A few minutes later, Stick walked in. “Hey.” Roc walked over to the drums as the young player sat down and tightened his cymbals.
“Here’s the riff.” He slashed away at a crunchy guitar figure a couple of times. “Straight eight off the top, full thrash then break it down to kick and guitar for the verse. You’ll feel the build over the pre-chorus, then hit it hard for the chorus. After that, just follow me.”
Stick nodded as they heard Eddie on the talkback. “Rolling, Roc.”
Without even a count-in, Roc launched into the giant riff, feet planted directly in front of the bass drum like a street fighter. Stick locked onto him, and the two hammered the opening like a demolition team in synch. Roc pulled away at the last second and swung around to face the microphone in the centre of the room. His eyes were closed, and his voice had a strange, scared tenderness to it.
“Am I fading from the picture
Was I ever really here
Am I falling through the trapdoor
As you watch me disappear …”
He slammed an open chord on the guitar at distortion level leading to the next section.
“From a passing car
Down some dead end street
In a half-remembered song
Sad and incomplete ...”
Hitting the chorus at even greater intensity, Roc spat out the lyric as Stick crashed his ride cymbal and thundered along with Roc’s guitar.
“Maybe it’s always been too late
Maybe I waited for too long
Maybe we’ll never understand
What went wrong
Cause I’m here ... but I’m gone …”
The intensity dropped just enough for the pain of the second verse to show through, then they careened furiously through another chorus. The bridge seemed to elevate, as if there was some hope in the chaos that they’d created.
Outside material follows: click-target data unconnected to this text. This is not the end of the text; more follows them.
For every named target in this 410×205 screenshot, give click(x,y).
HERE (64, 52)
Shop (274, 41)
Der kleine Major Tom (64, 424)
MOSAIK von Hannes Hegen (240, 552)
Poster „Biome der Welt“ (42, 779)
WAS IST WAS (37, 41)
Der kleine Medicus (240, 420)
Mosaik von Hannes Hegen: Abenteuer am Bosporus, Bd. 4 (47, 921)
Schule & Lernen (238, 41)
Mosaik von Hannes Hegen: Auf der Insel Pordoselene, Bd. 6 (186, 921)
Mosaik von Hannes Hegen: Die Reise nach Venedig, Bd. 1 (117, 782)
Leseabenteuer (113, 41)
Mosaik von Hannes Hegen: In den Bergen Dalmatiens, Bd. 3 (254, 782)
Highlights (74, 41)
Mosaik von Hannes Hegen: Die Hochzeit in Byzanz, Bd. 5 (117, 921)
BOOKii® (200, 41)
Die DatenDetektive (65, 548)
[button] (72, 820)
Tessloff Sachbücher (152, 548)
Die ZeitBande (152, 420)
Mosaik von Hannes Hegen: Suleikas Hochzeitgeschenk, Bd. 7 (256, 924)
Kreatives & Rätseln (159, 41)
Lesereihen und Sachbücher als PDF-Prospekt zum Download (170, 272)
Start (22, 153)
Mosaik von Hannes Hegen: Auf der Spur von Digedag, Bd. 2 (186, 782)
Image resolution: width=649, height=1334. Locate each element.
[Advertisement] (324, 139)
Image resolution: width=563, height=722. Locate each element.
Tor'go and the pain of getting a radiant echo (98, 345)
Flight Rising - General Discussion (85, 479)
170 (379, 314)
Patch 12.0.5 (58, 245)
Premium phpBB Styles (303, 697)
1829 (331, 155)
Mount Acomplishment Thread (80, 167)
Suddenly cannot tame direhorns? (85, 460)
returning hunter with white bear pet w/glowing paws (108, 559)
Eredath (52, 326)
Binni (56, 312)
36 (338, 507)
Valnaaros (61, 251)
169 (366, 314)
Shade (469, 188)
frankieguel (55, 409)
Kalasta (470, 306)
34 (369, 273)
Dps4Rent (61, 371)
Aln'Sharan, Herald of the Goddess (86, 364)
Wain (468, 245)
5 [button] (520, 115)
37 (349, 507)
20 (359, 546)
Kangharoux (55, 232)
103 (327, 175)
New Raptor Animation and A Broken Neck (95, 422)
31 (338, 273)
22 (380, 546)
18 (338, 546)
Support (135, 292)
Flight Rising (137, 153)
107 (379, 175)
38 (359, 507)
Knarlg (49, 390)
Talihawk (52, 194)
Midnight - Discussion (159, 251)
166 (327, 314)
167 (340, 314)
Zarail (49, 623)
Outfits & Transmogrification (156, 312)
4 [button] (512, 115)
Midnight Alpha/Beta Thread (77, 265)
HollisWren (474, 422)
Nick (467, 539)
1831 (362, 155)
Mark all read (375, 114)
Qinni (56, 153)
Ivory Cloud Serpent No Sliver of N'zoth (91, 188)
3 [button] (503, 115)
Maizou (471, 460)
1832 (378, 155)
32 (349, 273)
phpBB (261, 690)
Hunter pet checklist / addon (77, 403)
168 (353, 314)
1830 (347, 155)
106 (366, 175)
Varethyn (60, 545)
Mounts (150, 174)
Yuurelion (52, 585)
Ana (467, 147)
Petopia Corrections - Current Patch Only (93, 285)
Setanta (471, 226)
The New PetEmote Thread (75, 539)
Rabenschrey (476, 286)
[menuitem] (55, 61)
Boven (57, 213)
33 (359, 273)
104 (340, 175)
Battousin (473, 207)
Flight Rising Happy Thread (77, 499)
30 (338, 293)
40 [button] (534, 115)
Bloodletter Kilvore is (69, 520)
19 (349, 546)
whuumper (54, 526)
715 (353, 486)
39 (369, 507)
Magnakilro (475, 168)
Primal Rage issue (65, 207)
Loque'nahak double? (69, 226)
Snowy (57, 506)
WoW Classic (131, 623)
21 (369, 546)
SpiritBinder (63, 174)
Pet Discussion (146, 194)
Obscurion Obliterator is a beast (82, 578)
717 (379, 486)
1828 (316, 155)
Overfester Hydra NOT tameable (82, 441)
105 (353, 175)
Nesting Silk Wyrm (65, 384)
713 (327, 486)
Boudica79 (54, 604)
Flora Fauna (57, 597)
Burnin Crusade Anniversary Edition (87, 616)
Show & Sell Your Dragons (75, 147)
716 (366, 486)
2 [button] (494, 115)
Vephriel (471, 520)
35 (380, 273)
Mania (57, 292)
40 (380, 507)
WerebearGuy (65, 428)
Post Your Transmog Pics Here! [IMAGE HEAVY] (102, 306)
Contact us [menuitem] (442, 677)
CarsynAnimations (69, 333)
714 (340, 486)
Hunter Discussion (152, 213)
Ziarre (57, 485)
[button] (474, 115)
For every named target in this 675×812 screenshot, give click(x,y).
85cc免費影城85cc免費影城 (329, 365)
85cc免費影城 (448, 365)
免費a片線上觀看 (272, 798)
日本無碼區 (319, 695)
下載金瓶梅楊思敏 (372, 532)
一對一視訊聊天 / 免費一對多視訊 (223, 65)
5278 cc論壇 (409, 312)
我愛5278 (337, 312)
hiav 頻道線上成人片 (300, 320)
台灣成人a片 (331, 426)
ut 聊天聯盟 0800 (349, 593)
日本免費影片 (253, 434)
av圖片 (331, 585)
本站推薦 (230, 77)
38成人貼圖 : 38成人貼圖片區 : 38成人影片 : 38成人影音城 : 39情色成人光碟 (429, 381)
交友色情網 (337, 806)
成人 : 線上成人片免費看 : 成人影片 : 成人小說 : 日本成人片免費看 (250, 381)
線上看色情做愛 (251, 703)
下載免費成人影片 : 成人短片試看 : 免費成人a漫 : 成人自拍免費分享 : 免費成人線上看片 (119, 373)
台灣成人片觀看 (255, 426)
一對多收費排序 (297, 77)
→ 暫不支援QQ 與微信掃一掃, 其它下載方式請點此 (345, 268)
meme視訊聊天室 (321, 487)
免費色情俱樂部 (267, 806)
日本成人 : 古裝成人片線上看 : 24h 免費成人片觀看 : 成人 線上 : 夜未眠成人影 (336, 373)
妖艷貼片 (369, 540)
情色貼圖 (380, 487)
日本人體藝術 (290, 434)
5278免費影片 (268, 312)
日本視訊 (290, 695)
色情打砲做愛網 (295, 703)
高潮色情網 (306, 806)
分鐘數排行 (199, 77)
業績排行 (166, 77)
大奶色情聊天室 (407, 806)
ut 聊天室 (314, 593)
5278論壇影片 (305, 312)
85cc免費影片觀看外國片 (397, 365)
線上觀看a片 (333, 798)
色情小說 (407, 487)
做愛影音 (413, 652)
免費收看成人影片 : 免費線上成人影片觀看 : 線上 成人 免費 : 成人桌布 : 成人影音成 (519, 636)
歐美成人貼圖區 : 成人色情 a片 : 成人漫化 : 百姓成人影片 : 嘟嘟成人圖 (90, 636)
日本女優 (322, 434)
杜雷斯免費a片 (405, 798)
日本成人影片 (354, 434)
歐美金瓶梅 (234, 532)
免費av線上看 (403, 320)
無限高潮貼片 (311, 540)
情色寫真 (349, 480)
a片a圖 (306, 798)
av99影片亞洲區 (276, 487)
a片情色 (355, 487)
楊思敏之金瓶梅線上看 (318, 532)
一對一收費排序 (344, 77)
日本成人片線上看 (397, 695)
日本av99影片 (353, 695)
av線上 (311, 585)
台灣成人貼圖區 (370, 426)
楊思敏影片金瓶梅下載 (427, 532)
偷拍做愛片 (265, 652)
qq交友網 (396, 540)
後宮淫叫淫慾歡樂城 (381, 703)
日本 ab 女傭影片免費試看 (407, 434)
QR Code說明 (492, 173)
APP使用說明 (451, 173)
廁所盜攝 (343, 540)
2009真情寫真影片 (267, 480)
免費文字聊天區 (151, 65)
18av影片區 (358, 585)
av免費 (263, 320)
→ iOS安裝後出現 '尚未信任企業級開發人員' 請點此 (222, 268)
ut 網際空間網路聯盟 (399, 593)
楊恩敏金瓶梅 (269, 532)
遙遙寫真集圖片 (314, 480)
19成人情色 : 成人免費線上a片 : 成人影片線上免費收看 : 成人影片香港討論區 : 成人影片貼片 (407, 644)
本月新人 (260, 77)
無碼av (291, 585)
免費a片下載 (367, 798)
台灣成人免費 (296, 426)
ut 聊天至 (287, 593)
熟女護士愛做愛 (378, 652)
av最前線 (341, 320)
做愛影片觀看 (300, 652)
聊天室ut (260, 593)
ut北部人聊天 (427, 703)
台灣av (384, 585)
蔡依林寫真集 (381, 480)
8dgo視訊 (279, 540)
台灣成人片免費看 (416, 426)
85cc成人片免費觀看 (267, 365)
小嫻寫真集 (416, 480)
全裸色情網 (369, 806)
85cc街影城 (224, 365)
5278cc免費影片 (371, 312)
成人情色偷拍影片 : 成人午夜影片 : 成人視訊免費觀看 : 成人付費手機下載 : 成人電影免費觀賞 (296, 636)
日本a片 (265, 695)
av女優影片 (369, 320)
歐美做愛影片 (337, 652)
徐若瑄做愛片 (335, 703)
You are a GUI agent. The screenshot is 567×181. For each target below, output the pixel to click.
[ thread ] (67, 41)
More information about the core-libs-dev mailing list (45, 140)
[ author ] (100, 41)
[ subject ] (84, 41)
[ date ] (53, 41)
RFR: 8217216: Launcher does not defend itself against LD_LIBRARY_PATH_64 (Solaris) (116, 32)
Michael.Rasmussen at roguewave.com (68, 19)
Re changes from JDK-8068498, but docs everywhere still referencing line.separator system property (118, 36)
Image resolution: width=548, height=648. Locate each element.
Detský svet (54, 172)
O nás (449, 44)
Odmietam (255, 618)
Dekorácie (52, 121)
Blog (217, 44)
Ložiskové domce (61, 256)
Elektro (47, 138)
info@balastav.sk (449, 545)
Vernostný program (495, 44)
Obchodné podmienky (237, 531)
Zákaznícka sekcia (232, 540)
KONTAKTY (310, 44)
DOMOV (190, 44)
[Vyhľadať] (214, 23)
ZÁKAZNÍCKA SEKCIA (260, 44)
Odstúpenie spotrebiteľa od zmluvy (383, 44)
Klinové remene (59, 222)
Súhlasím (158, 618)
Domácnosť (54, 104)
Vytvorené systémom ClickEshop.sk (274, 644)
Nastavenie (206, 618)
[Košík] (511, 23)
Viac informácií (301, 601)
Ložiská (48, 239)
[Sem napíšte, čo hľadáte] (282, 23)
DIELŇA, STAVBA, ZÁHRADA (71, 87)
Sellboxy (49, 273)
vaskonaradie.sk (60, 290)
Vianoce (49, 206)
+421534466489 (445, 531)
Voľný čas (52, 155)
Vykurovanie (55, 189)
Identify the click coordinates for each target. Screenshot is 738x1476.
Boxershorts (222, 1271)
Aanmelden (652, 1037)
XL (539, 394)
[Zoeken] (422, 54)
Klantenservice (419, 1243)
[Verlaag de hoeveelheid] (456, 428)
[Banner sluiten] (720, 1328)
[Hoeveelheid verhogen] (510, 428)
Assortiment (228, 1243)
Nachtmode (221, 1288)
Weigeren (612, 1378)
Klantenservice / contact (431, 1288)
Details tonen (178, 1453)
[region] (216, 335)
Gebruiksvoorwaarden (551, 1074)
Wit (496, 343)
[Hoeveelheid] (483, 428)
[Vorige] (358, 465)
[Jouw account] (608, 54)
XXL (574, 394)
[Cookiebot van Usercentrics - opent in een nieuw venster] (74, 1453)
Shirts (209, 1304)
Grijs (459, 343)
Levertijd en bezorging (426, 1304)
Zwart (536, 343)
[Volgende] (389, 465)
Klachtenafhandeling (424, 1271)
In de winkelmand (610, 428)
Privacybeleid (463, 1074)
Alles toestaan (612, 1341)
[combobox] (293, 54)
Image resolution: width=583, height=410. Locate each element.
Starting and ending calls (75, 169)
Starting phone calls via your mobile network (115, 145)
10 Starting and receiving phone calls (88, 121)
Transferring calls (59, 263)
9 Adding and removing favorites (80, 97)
“Like an echo like a shadow
That the lonely night takes in
Give me a second or a lifetime
Your breath upon my skin ...”
As the final chorus chord rang out, Roc yanked off the Telecaster and leaned it against the amp, creating a roar of feedback. Stick sat, dripping at his kit, hands hanging by his sides, just staring. Roc turned and mouthed the word “Thanks,” and Stick saw the tears running down the singer’s face as he left the studio. There was a long silence once Eddie had switched off the Marshalls, and he looked at his son, still sitting at the drums.
“Holy shit. What was that all about? When did you know.... Okay, this is officially a mess.”